So, to be more clear, if the following:
bash$ new_mp3s=\`find mp3Dir -type f -name \*.mp3\` && cp -rfv $new_mp3s dest
`/mp3Dir/one.mp3' -> `/dest/one.mp3'
`/mp3Dir/two.mp3' -> `/dest/two.mp3'
What I want is:
bash$ new_mp3s=\`find mp3Dir -type f -name \*.mp3\` && cp -rfv $new_mp3s dest | sed ???
`one.mp3' -> `/dest'
`two.mp3' -> `/dest'
Sorry for the confusion. My original question just covered the first part of what I'm trying to do.
2nd edit:
here's what I've come up with:
DEST=/tmp && cp -rfv `find /mp3Dir -type f -name \*.mp3` $DEST | sed -e 's:[^\`].*/::' -e "s:$: -> $DEST:"
This isn't quite what I want though.

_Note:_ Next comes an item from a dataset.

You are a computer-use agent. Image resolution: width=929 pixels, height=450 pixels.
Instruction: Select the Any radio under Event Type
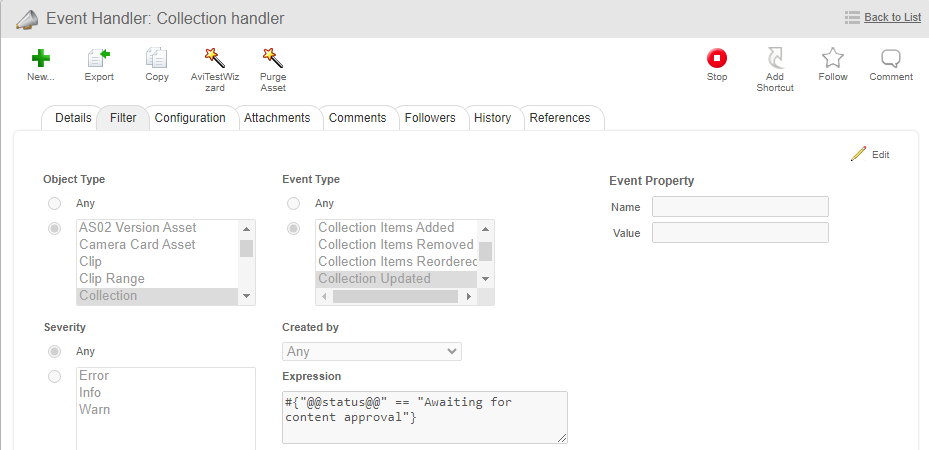pos(294,204)
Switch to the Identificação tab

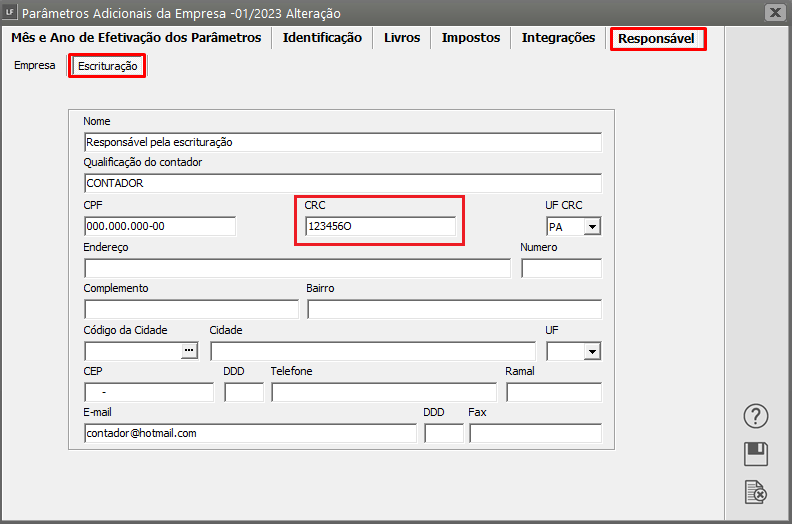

Instead of setting the destination directory as a shell variable, I would like to change the first sed operation so it only changes the cp output before the "->" on each line, so that I still have the 2nd part of the cp output to operate on with another '-e'.
3rd edit:
I haven't figured this out using only sed regex's yet, but the following does the job using Perl:
cp -rfv `find /mp3Dir -type f -name \*.mp3` /tmp | perl -pe "s:.*/(.*.mp3).*\`(.*/).*.mp3\'$:\$1 -> \$2:"
I'd like to do it in sed though.
Something like this should do the trick:
find yourdir -type f -name \*.txt | sed 's/.*\///'
or, slightly clearer,
find yourdir -type f -name \*.txt | sed 's:.*/::'
Why don't you use basename instead?
find /mydir | xargs -I{} basename {}
No need external tools if using GNU find
find /path -name "*.txt" -printf "%f\n"
I landed on the question based on the title: using sed to grab filename from fullpath.
So, using sed, the following is what worked for me...
FILENAME=$(echo $FULLPATH | sed -n 's/^\(.*\/\)*\(.*\)/\2/p')
The first group captures any directories from the path. This is discarded.
The second group capture is the text following the last slash (/). This is returned.
Examples:
echo "/test/file.txt" | sed -n 's/^\(.*\/\)*\(.*\)/\2/p'
file.txt
echo "/test/asd/asd/entrypoint.sh" | sed -n 's/^\(.*\/\)*\(.*\)/\2/p'
entrypoint.sh
echo "/test/asd/asd/default.json" | sed -n 's/^\(.*\/\)*\(.*\)/\2/p'
default.json
find /mydir | awk -F'/' '{print $NF}'
path="parentdir2/parentdir1/parentdir0/dir/FileName"
name=${path##/*}